GRANDMA 2: "Oh god."
GRANDMA 1: "You know --"
GRANDMA 2: "This is a disk, a record?"
GRANDMA 1: "Yeah. Number one."
[CROSSTALK]
GRANDMA 3: "But a teenager, kids don't read this --"
GRANDMA 2: "But Beyoncé, her husband is such a sweetheart. You don't mind her saying 'we be all night and everything all right. Boy I'm drinking, park it in my lot. 7-11.' What the hell is 7-11? 'I'm rubbing on it, rubbing rubbing. If you're scared go --' We never talk when we have sex.
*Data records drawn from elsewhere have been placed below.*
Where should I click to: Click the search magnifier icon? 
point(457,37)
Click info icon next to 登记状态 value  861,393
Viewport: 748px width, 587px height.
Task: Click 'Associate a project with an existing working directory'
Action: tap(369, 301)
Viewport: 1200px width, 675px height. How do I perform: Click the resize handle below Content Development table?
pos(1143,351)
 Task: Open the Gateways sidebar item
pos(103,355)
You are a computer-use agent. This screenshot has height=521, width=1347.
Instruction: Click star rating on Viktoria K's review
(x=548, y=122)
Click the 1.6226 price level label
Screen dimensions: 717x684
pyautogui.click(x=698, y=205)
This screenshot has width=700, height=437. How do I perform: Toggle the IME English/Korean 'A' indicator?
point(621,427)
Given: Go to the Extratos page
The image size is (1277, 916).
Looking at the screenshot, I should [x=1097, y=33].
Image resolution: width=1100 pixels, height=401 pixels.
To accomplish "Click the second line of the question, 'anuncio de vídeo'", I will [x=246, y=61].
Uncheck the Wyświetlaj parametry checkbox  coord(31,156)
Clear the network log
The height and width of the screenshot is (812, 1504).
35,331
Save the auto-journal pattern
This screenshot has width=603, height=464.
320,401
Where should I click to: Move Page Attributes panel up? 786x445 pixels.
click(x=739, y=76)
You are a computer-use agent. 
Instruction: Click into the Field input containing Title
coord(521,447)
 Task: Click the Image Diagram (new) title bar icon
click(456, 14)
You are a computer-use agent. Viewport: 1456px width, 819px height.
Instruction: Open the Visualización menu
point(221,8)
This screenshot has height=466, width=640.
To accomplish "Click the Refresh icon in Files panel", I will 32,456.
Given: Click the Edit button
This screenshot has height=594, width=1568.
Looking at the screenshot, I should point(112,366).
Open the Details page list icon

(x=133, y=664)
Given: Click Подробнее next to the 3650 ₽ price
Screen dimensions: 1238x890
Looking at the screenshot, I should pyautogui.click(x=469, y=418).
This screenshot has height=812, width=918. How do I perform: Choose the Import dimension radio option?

What's all this talking? 'Then I fill the tub up half way then I ride it with my surf board. Surf board, surf board. Grinding on the' -- Get out of here, I don't want to finish. 'Grinding on that wood, grinding grinding on that wood. I'm swerving on that, swerving, swerving on that.' They must have a big bathtub.'"
GRANDMA 3: "Hold up that doocy? D'USSÉ? It's the sh** if I do say so myself.' Wait, 'hold up that douche. Douche?'"
GRANDMA 2: "What the hell is D'USSÉ?"
GRANDMA 1: "Hold up the deuce means this."
GRANDMA 3: "Oh that. 'It's the sh** if I do say so myself. Slip, slide the panties right to the side. Ain't got the time to take of drawers. I'm Ike, Turner, turn up, Baby no I don't play, now eat the cake, Anna Mae
Said, "Eat the cake, Anna Mae!"'"
GRANDMA 2: "Oh, this is disgusting."
GRANDMA 3: "Who the hell is Anna Mae anyway?"
GRANDMA 2: "I don't know, I think she wrote a book."
GRANDMA 3: "'I'm nice, for you all to reach these heights. Sleep tight, we sex again in the morning, your beastesness --"
GRANDMA 2: "Your breastases."
GRANDMA 3: "Your breasts."
GRANDMA 2: "'-- is my breakfast. We goin in we--' Oh my. And that's a number one hit? That's a piece of sh**"
GRANDMA 3: "I don't like those lyrics at all."